Father Cassilly concludes his discussion on the relationship between God and His human adopted children. He writes: “Our relation to God is far more intimate than that between the human father and his adopted child. For, God in becoming our Father gives us a new nature and being, by which we become new creatures, are begotten to new life, and born again of the Spirit. This new life which we receive is not, it is true, God’s substance, and not even a substance at all, and so, according to St. Augustine, we are not God’s natural children; but it is a new principle of life, superadded to the substance of our soul, making us resemble Him and partake of His nature. For sonship, says Cardinal Mazzella, two things are required, to have a common nature with another, and to receive it from him. And this is amply verified in the infusion of grace, which is a physical and supernatural participation of the Divine nature, communicated to us by God.”
“While human adoption, then, gives rise to no real relation of sonship, since it makes no intrinsic change in the child, and is founded only on convention, the Divine adoption changes us intrinsically; and hence our new relation with God, being founded on this real and intrinsic change or justification, brings us much closer to God than would any mere legal adoption. God, then, is our Father, not merely figuratively, but in a certain true sense, and we are His children with the right to call Him ‘Father.'”
“The parenthood itself of our father and mother is a gift from His hand, so that it might be said that we, their children, are pledges of His love, loaned to them for a time until He takes them and us to Himself.
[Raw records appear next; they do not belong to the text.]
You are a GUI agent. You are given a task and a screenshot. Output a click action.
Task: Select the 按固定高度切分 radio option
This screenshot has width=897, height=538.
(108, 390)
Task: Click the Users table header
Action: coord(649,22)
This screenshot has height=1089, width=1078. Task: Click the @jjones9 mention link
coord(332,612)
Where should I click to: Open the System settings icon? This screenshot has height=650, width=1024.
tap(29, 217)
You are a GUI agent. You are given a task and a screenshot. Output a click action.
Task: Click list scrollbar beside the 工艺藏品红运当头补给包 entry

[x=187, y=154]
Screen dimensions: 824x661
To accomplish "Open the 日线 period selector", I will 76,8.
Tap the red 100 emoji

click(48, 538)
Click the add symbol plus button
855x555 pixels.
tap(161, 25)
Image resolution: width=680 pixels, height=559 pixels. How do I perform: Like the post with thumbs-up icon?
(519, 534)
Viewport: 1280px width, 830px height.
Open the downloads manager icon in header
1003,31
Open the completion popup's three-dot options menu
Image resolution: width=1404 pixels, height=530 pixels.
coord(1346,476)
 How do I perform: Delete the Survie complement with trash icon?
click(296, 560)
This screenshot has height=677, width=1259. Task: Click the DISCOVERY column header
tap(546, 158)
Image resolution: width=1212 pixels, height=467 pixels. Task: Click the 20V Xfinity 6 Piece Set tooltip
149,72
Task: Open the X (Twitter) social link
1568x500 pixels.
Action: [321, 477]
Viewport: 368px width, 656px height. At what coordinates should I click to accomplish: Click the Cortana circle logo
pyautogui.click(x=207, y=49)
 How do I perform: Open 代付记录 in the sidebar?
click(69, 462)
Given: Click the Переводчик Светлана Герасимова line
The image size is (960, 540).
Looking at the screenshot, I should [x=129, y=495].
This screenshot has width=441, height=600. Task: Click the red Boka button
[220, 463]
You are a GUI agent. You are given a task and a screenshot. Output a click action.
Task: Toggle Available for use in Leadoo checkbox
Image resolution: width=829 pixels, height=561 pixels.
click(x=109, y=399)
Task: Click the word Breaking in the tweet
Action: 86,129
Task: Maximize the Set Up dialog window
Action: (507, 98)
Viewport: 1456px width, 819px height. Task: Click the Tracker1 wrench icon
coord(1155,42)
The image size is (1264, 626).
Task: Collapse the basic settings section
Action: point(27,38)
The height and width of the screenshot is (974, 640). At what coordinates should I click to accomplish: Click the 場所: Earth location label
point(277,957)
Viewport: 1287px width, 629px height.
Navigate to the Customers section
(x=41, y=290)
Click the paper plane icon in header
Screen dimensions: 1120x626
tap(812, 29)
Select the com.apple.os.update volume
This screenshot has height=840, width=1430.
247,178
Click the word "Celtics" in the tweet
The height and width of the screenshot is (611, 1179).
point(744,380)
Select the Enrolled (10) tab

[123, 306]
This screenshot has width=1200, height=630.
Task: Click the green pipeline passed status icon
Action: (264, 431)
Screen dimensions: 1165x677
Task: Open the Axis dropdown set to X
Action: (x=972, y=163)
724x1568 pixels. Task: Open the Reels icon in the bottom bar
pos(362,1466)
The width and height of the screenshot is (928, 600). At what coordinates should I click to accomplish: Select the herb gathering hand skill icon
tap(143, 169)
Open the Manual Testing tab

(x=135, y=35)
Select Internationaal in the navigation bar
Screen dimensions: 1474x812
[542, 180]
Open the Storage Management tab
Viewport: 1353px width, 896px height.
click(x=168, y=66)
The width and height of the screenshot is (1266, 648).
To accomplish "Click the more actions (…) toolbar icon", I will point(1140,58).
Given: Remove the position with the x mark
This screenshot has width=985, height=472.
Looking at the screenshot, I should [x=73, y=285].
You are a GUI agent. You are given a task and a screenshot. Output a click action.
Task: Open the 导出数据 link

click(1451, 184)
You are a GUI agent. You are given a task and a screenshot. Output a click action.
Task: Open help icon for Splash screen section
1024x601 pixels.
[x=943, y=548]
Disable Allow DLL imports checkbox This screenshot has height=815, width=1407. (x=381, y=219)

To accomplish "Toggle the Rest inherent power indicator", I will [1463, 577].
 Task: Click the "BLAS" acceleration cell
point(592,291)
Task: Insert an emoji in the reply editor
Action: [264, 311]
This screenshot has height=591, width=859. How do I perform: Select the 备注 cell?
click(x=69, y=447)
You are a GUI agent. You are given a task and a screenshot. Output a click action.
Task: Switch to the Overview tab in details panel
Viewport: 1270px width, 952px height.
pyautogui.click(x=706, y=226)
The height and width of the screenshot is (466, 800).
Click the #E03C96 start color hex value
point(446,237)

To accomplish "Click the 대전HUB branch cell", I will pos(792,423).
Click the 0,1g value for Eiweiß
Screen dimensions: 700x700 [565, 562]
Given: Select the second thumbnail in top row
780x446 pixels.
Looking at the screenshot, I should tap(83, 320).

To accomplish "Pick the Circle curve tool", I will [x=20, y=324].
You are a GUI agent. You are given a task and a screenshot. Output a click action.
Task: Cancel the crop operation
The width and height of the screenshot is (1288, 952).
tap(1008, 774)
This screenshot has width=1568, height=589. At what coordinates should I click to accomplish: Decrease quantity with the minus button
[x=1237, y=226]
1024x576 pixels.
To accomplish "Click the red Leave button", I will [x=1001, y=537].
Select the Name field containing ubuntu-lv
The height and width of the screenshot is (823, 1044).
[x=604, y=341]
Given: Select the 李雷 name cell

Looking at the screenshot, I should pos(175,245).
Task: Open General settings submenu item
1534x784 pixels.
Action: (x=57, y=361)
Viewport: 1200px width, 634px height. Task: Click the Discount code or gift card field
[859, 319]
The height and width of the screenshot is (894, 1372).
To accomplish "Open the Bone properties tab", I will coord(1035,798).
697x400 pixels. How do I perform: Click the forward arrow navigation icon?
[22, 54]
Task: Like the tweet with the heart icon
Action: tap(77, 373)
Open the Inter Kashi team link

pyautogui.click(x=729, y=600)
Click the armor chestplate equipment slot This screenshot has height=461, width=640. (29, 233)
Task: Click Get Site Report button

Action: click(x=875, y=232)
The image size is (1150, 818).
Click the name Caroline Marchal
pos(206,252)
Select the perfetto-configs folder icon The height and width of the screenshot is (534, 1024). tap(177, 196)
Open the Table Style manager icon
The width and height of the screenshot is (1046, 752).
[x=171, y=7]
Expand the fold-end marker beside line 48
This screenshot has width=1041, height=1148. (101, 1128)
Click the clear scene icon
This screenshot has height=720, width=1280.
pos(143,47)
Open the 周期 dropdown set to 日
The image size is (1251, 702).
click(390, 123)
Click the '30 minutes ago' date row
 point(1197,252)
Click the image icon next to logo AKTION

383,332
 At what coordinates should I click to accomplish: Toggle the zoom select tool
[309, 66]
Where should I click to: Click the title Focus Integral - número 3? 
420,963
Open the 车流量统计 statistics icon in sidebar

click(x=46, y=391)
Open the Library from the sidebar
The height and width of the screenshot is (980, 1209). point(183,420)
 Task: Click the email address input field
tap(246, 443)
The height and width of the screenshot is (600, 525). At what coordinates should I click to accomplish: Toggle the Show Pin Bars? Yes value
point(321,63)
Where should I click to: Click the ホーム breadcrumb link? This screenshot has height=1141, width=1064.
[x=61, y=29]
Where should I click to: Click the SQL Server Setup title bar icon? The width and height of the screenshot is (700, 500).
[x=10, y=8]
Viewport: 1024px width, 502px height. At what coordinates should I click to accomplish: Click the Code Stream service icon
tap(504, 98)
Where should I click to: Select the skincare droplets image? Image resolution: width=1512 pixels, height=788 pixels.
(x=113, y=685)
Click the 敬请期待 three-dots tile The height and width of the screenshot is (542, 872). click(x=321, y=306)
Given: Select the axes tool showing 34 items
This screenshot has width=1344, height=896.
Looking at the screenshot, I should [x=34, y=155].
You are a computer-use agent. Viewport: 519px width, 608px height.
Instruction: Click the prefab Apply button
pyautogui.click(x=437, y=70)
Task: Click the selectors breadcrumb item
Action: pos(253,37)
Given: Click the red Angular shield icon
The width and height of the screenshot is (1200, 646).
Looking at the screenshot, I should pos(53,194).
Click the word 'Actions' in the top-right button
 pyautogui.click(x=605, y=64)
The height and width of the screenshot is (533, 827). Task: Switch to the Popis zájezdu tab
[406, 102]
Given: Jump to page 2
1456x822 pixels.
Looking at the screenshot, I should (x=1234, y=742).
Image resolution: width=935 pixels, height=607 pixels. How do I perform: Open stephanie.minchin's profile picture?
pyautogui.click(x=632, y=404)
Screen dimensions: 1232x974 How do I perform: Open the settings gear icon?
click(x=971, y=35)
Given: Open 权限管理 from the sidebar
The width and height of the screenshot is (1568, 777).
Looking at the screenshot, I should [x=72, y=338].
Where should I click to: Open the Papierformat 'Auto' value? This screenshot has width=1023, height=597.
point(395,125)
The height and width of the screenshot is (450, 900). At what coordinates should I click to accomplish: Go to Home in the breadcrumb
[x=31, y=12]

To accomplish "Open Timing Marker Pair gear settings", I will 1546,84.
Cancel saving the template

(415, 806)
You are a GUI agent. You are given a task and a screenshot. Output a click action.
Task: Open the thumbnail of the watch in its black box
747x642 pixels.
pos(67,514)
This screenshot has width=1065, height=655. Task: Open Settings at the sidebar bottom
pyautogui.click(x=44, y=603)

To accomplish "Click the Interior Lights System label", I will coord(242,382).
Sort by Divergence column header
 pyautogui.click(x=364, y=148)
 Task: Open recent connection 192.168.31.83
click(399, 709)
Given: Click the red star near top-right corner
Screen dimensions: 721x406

Earthly parentage is but a shadow of God’s eternal paternity. . . . God’s fatherhood has only its beginning in this life; in the next, we shall continue to be His dependent children, when our resemblance to Him shall be perfected and appear in all its splendor and glory.”
“Children, whether natural or adopted, are heirs of their parents and have a right to their share of the paternal possessions. We too shall have the inheritance of eternal glory, nor need we wait, as earthly children do for the death of their father, before succeeding to it. We shall enter into our inheritance on the coming of our Father, at the dissolution of the body, provided we be worthy.”
“See, then, the wealth of charity our Father hath bestowed upon us in making us His children, conformable to the image of His Son, Who is the firstborn amongst many brothers. And He, our Brother, has gone to prepare for us a mansion in His Father’s house, and when our place is ready, He will come again and take us that where He is we also may be.”
Quotations from Francis Cassilly, A Story of Love, 2d ed. (St. Louis: B. Herder, 1917).